*Exercise goal*. Starting at the line that contains "This screenshot has", write out every line through the end of the records exactly as it stands, and leave out all pictures.

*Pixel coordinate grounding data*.
------
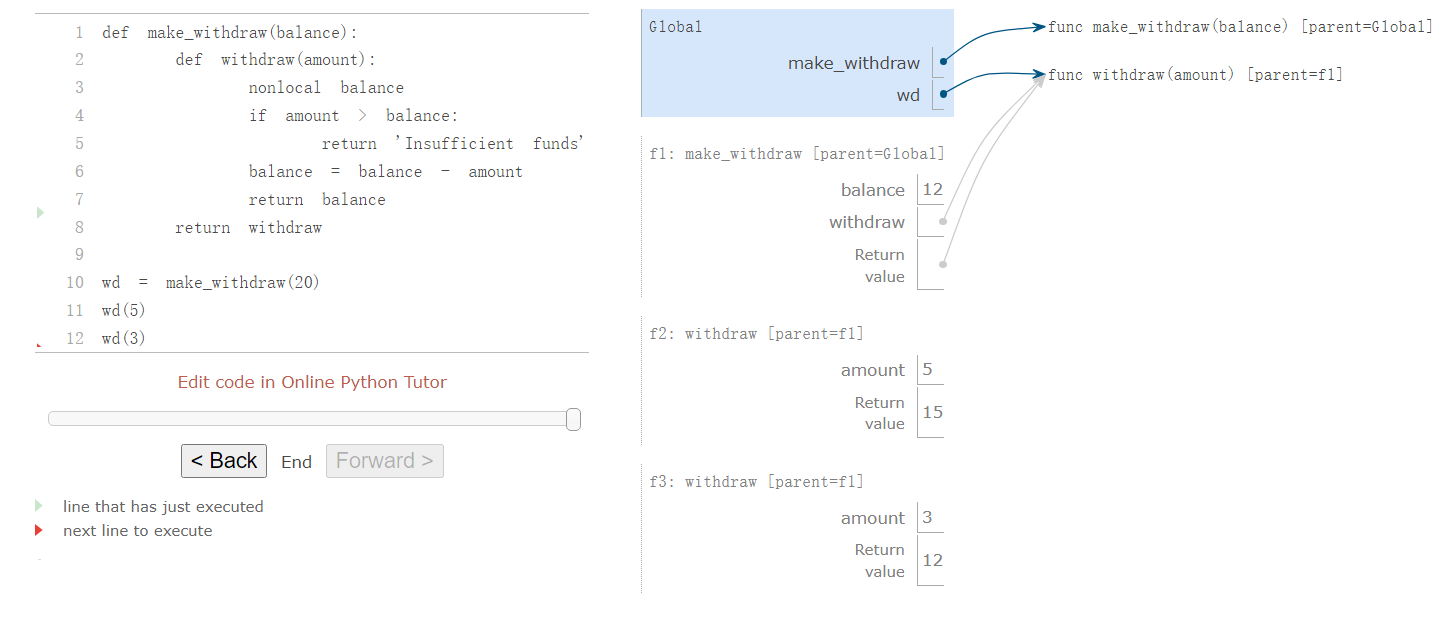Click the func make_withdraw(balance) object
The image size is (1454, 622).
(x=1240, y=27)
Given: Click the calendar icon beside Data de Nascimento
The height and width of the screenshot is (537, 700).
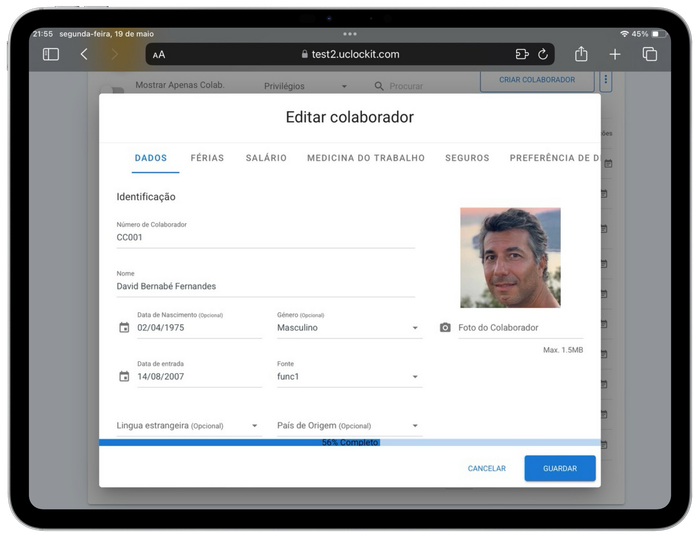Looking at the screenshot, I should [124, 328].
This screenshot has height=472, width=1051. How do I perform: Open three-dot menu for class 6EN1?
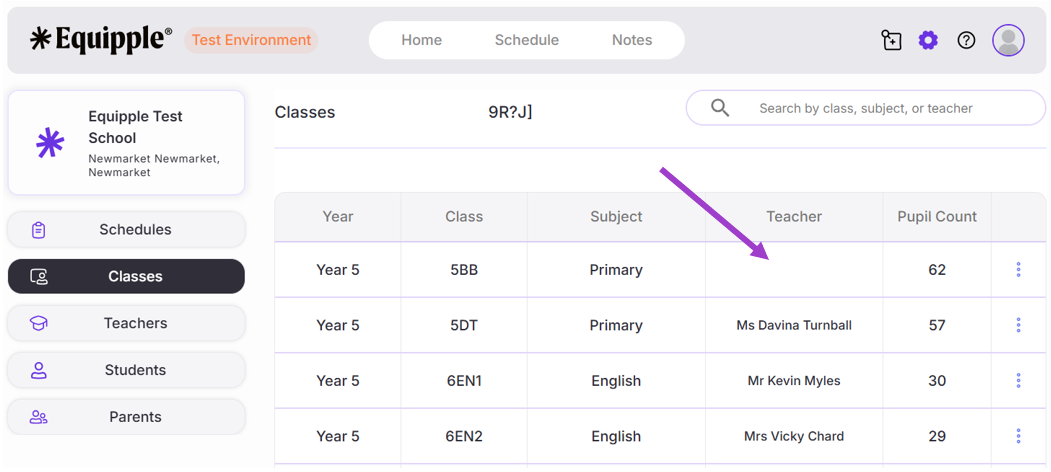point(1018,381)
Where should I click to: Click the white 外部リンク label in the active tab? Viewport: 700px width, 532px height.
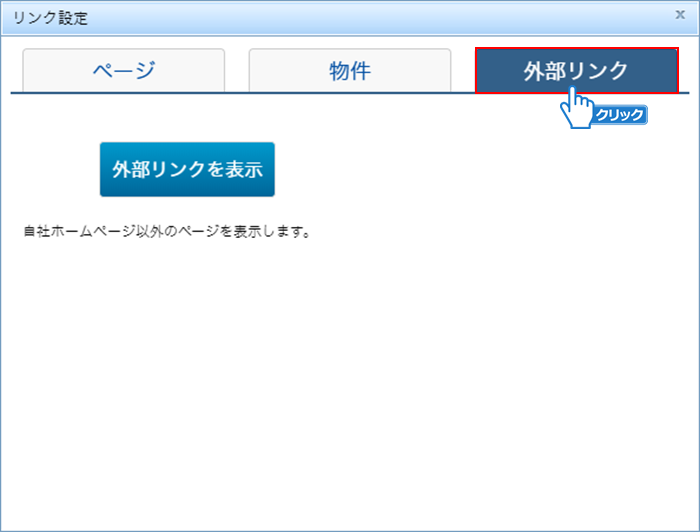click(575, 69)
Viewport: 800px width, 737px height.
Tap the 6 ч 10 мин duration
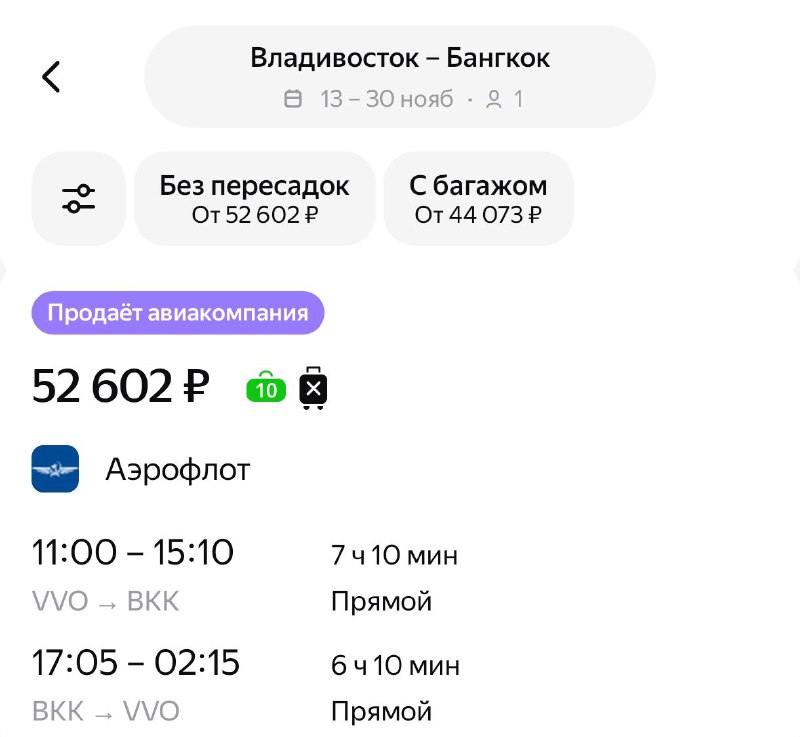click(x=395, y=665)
------
*Task output*.
This screenshot has height=472, width=1051. How do I perform: Open three-dot menu for class 6EN1?
point(1018,381)
Where should I click to: Click the white 外部リンク label in the active tab? Viewport: 700px width, 532px height.
click(575, 69)
Viewport: 800px width, 737px height.
Tap the 6 ч 10 мин duration
click(x=395, y=665)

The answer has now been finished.